◆ RECORDS FOR THIS EXERCISE
● ● ● ● ● ● ●

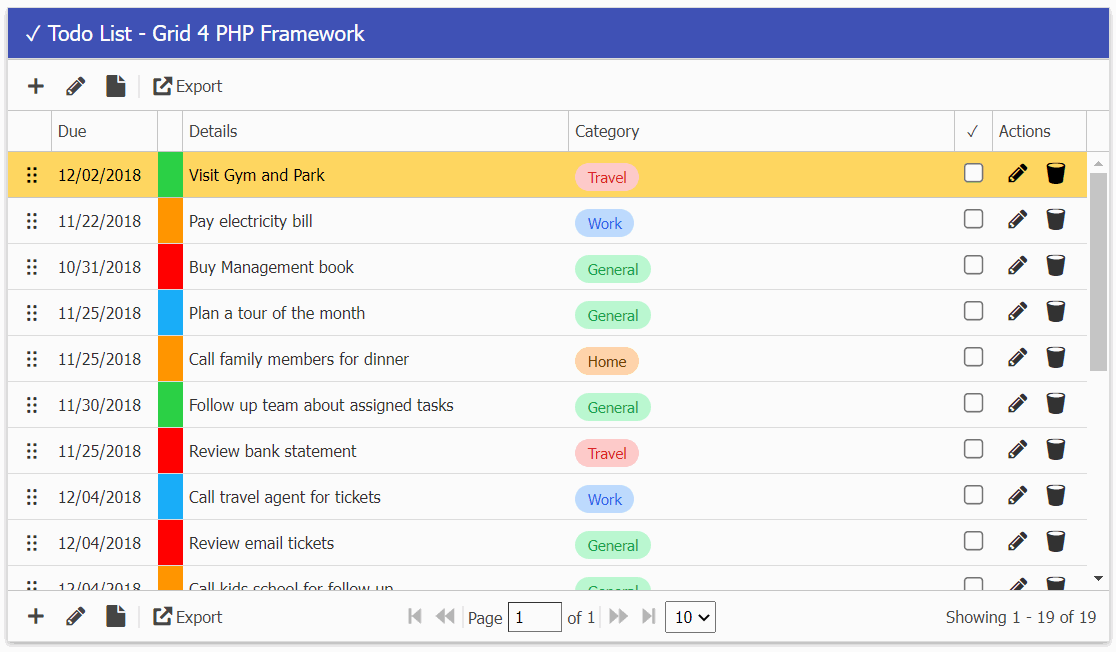
Task: Sort by the Category column header
Action: coord(607,131)
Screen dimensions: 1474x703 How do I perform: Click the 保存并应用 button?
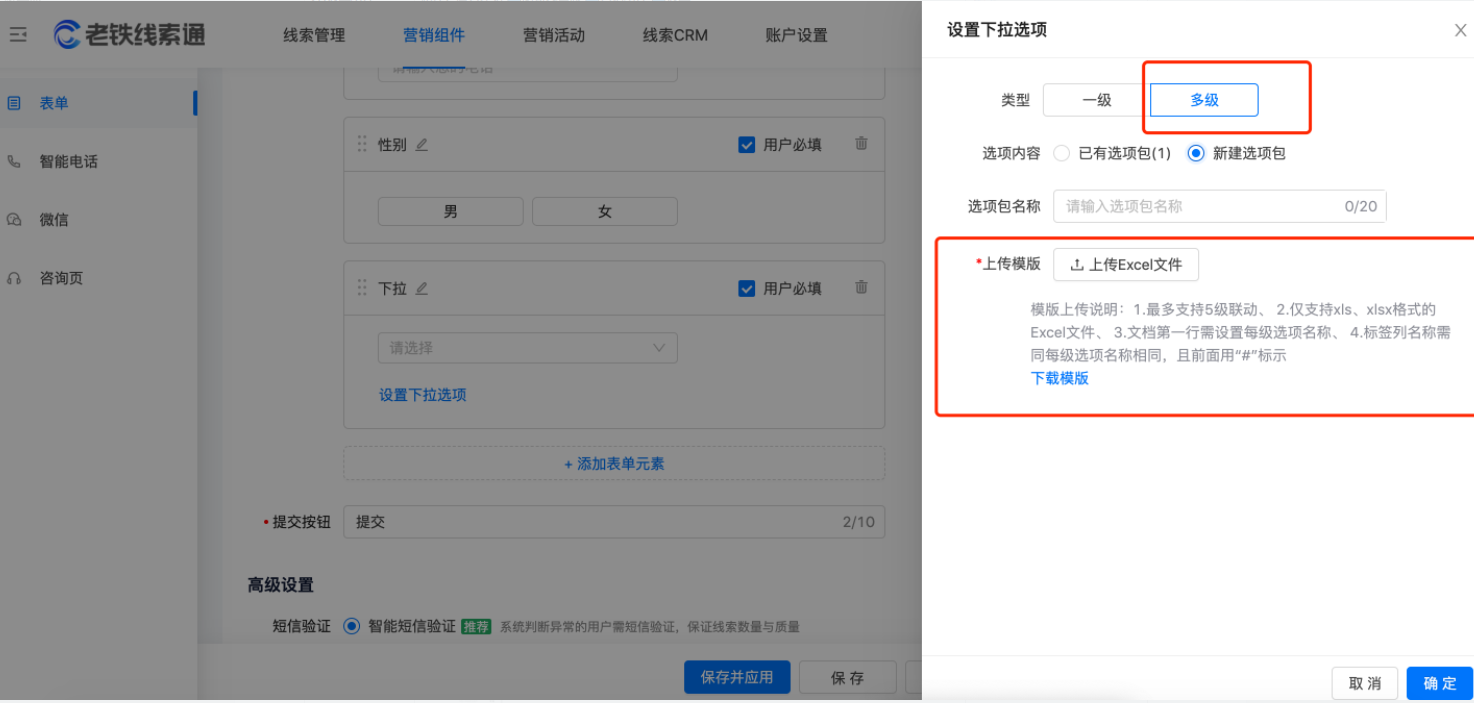(737, 677)
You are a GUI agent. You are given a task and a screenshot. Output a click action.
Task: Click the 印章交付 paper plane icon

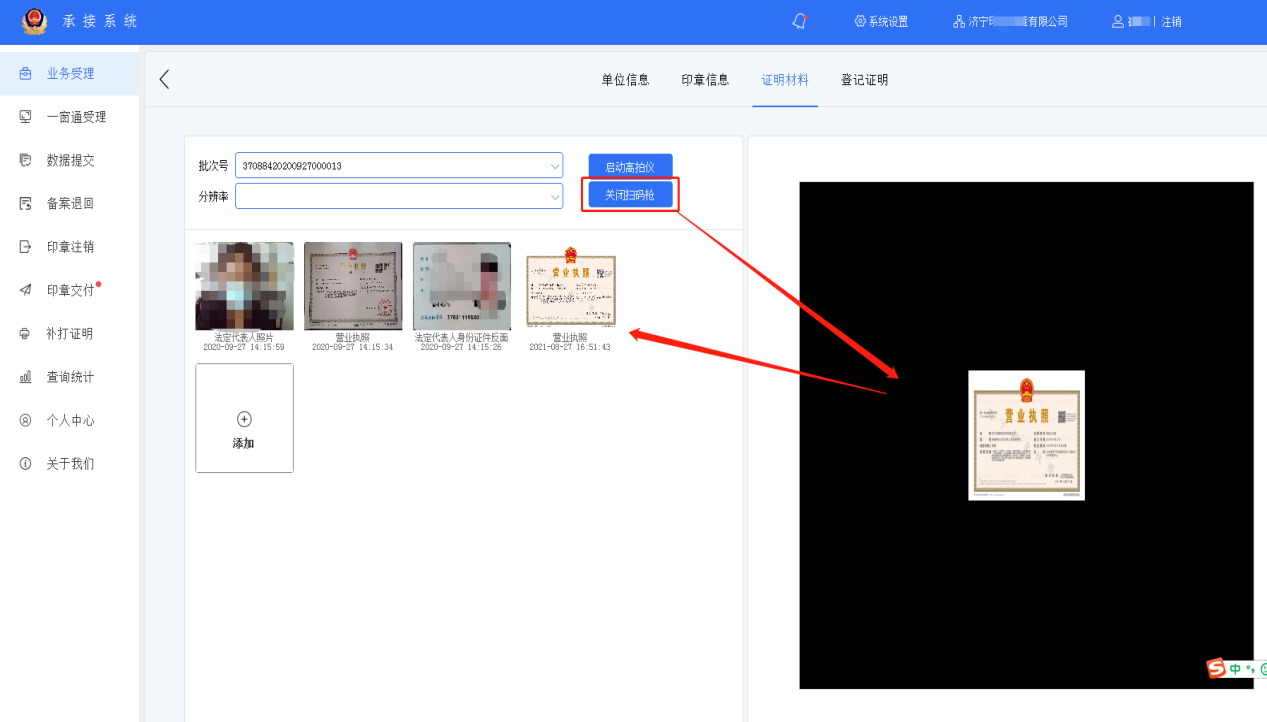pyautogui.click(x=26, y=290)
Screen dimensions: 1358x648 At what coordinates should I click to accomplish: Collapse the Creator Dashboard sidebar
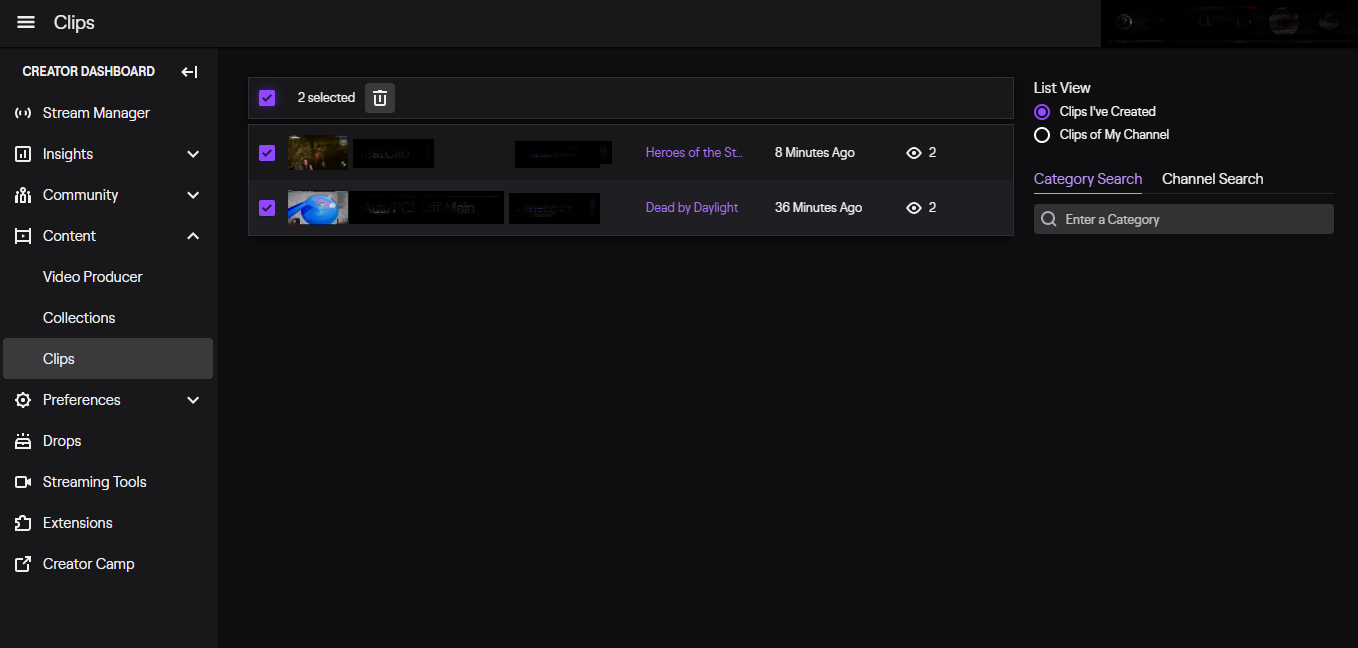pyautogui.click(x=189, y=72)
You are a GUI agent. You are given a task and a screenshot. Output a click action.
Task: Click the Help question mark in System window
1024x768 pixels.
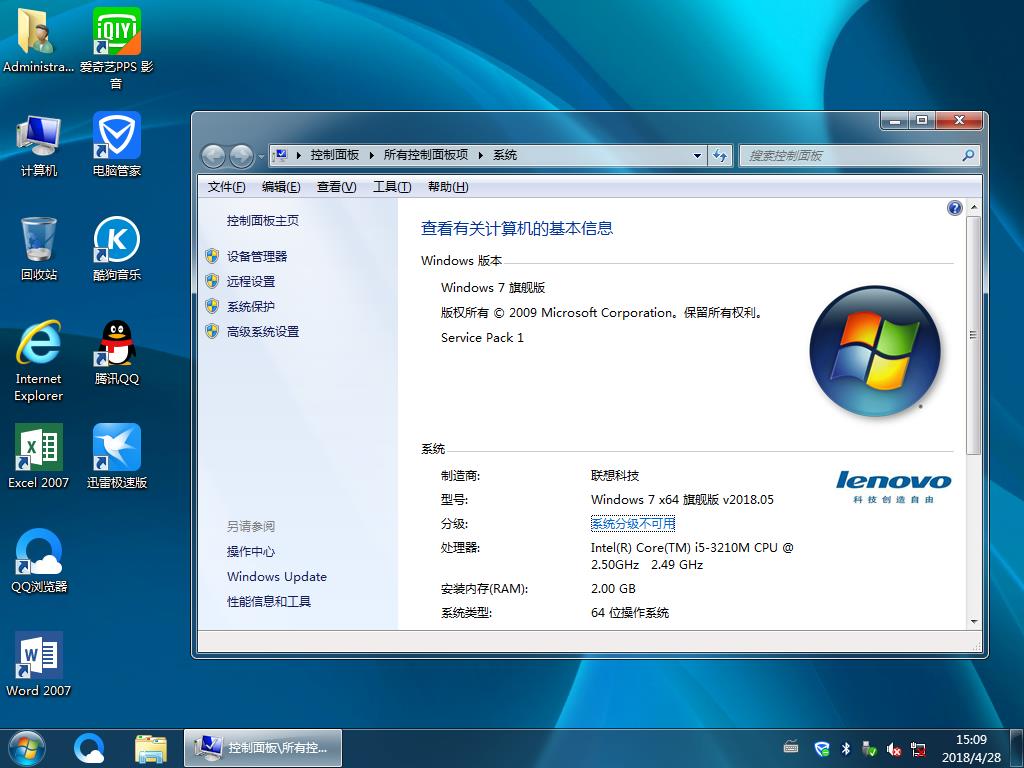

● ● ● ● ● ● ●

◆ AIM OF THE TASK
The lines wanted run from the one with "Task: Click the Help" through the final line of the data; repeat them word for word and skip every picture.

◆ ANSWER TO THIS TASK
Task: Click the Help question mark in System window
1024x768 pixels.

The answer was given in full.